** Opening DATA UNDER STUDY block **
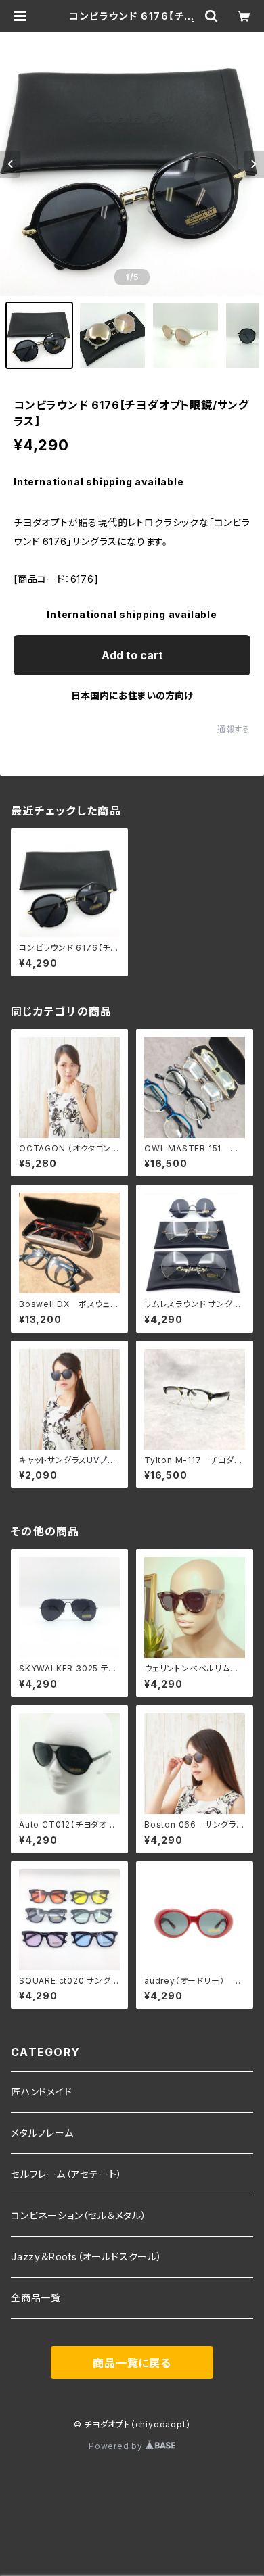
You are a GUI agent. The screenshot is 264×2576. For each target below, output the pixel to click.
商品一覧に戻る (132, 2363)
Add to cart (132, 655)
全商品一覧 (36, 2298)
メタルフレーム (42, 2133)
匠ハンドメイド (41, 2091)
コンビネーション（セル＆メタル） (79, 2215)
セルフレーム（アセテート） (66, 2174)
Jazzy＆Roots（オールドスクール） (86, 2256)
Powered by (117, 2446)
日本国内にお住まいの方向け (132, 695)
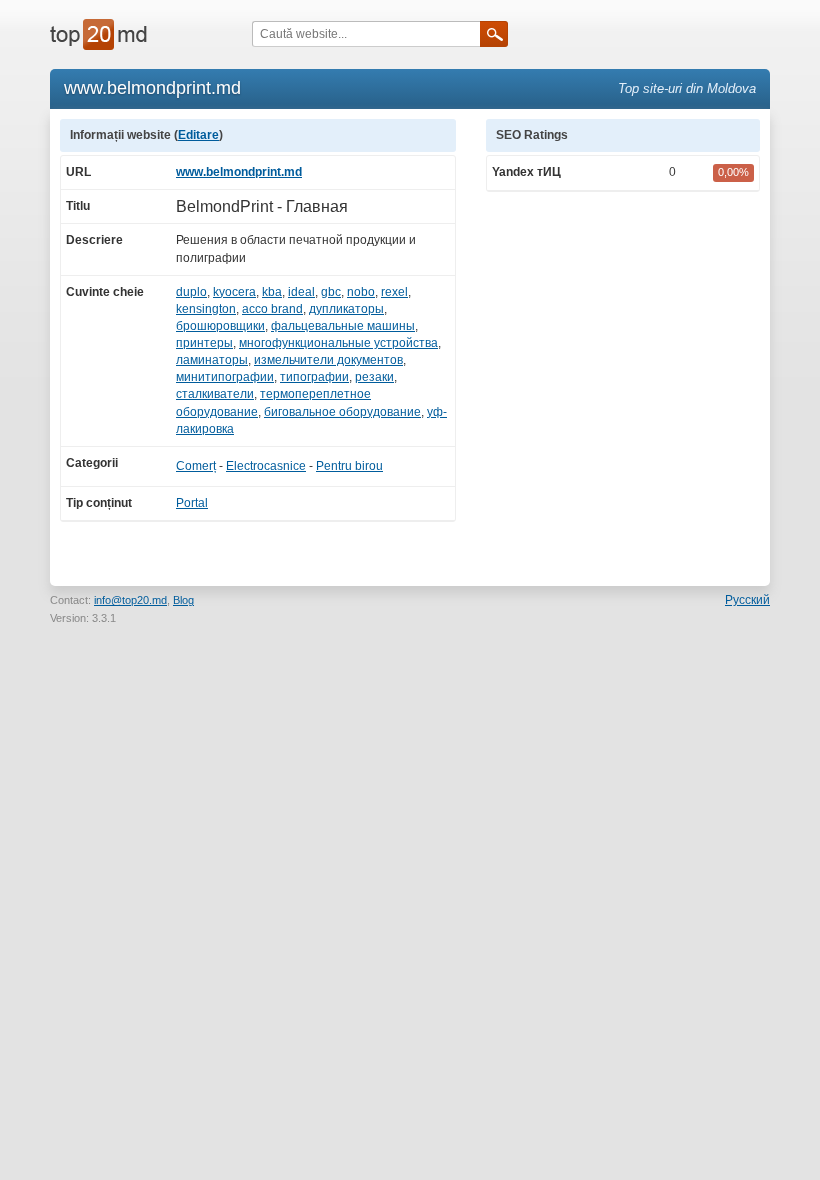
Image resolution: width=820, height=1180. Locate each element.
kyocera (234, 292)
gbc (331, 292)
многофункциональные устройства (338, 343)
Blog (183, 600)
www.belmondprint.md (239, 172)
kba (272, 292)
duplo (191, 292)
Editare (198, 135)
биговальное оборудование (342, 412)
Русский (747, 600)
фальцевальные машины (343, 326)
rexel (394, 292)
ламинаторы (212, 360)
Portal (192, 503)
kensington (206, 309)
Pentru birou (349, 466)
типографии (314, 377)
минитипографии (225, 377)
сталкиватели (215, 394)
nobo (361, 292)
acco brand (272, 309)
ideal (301, 292)
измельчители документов (328, 360)
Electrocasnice (266, 466)
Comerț (196, 466)
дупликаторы (346, 309)
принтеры (204, 343)
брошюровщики (220, 326)
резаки (374, 377)
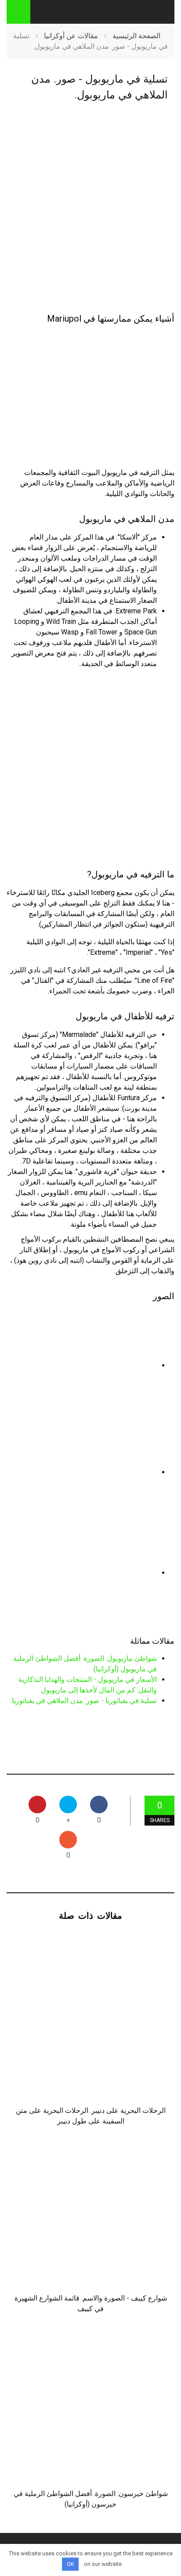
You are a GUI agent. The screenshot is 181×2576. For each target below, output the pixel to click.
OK (70, 2564)
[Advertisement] (90, 208)
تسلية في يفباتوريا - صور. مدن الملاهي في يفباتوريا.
** Closing DATA UNDER STUDY block **
#### BRIEF
Give back each entry verbatim but drop its pictures.

#### ANSWER SPACE
You are a GUI agent. The screenshot is 264×2576. For each target below, output the pixel to click.
商品一覧に戻る (132, 2363)
Add to cart (132, 655)
全商品一覧 (36, 2298)
メタルフレーム (42, 2133)
匠ハンドメイド (41, 2091)
コンビネーション（セル＆メタル） (79, 2215)
セルフレーム（アセテート） (66, 2174)
Jazzy＆Roots（オールドスクール） (86, 2256)
Powered by (117, 2446)
日本国内にお住まいの方向け (132, 695)
Image resolution: width=820, height=1180. Locate each element.
kyocera (234, 292)
gbc (331, 292)
многофункциональные устройства (338, 343)
Blog (183, 600)
www.belmondprint.md (239, 172)
kba (272, 292)
duplo (191, 292)
Editare (198, 135)
биговальное оборудование (342, 412)
Русский (747, 600)
фальцевальные машины (343, 326)
rexel (394, 292)
ламинаторы (212, 360)
Portal (192, 503)
kensington (206, 309)
Pentru birou (349, 466)
типографии (314, 377)
минитипографии (225, 377)
сталкиватели (215, 394)
nobo (361, 292)
acco brand (272, 309)
ideal (301, 292)
измельчители документов (328, 360)
Electrocasnice (266, 466)
Comerț (196, 466)
дупликаторы (346, 309)
принтеры (204, 343)
брошюровщики (220, 326)
резаки (374, 377)
You are a GUI agent. The screenshot is 181×2576. For each target below, output the pixel to click.
OK (70, 2564)
[Advertisement] (90, 208)
تسلية في يفباتوريا - صور. مدن الملاهي في يفباتوريا.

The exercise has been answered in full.